(Word and element pointing entries)
● ● ● ● ●

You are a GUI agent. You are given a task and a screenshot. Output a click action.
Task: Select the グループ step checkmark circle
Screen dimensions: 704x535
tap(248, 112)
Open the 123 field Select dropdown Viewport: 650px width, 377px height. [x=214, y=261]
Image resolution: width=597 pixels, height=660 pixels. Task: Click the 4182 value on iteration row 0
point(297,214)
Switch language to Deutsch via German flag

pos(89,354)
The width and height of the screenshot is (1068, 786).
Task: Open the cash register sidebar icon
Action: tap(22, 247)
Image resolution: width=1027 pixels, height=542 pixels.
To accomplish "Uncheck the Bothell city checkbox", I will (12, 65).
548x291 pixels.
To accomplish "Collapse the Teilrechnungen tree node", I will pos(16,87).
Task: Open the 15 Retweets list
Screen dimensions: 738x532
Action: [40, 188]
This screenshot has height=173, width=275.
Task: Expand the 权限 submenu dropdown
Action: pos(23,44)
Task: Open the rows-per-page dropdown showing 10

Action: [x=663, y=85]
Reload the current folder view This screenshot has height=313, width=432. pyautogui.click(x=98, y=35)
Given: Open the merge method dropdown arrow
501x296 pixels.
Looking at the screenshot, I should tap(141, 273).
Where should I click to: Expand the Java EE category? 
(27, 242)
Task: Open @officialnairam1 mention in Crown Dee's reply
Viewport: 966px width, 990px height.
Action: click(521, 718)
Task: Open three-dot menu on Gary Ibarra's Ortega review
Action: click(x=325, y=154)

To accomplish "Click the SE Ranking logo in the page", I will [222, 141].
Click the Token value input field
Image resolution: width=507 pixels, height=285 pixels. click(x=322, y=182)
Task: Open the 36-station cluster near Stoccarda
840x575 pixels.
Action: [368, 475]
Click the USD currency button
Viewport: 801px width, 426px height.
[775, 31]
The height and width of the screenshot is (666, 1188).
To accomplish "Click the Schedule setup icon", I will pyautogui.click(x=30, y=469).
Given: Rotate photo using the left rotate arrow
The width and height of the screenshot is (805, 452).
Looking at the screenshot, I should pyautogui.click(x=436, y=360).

● ● ● ● ●

(What the task asks)
Can you rewrite all of the entries with "Viewport" swapped for "Display" and nothing else changed?

(Answer for this exercise)
You are a GUI agent. You are given a task and a screenshot. Output a click action.
Task: Select the グループ step checkmark circle
Screen dimensions: 704x535
tap(248, 112)
Open the 123 field Select dropdown Display: 650px width, 377px height. [x=214, y=261]
Image resolution: width=597 pixels, height=660 pixels. Task: Click the 4182 value on iteration row 0
point(297,214)
Switch language to Deutsch via German flag

pos(89,354)
The width and height of the screenshot is (1068, 786).
Task: Open the cash register sidebar icon
Action: tap(22, 247)
Image resolution: width=1027 pixels, height=542 pixels.
To accomplish "Uncheck the Bothell city checkbox", I will (12, 65).
548x291 pixels.
To accomplish "Collapse the Teilrechnungen tree node", I will pos(16,87).
Task: Open the 15 Retweets list
Screen dimensions: 738x532
Action: [40, 188]
This screenshot has height=173, width=275.
Task: Expand the 权限 submenu dropdown
Action: pos(23,44)
Task: Open the rows-per-page dropdown showing 10

Action: [x=663, y=85]
Reload the current folder view This screenshot has height=313, width=432. pyautogui.click(x=98, y=35)
Given: Open the merge method dropdown arrow
501x296 pixels.
Looking at the screenshot, I should tap(141, 273).
Where should I click to: Expand the Java EE category? 
(27, 242)
Task: Open @officialnairam1 mention in Crown Dee's reply
Display: 966px width, 990px height.
Action: click(521, 718)
Task: Open three-dot menu on Gary Ibarra's Ortega review
Action: click(x=325, y=154)

To accomplish "Click the SE Ranking logo in the page", I will [222, 141].
Click the Token value input field
Image resolution: width=507 pixels, height=285 pixels. click(x=322, y=182)
Task: Open the 36-station cluster near Stoccarda
840x575 pixels.
Action: [368, 475]
Click the USD currency button
Display: 801px width, 426px height.
[775, 31]
The height and width of the screenshot is (666, 1188).
To accomplish "Click the Schedule setup icon", I will pyautogui.click(x=30, y=469).
Given: Rotate photo using the left rotate arrow
The width and height of the screenshot is (805, 452).
Looking at the screenshot, I should pyautogui.click(x=436, y=360).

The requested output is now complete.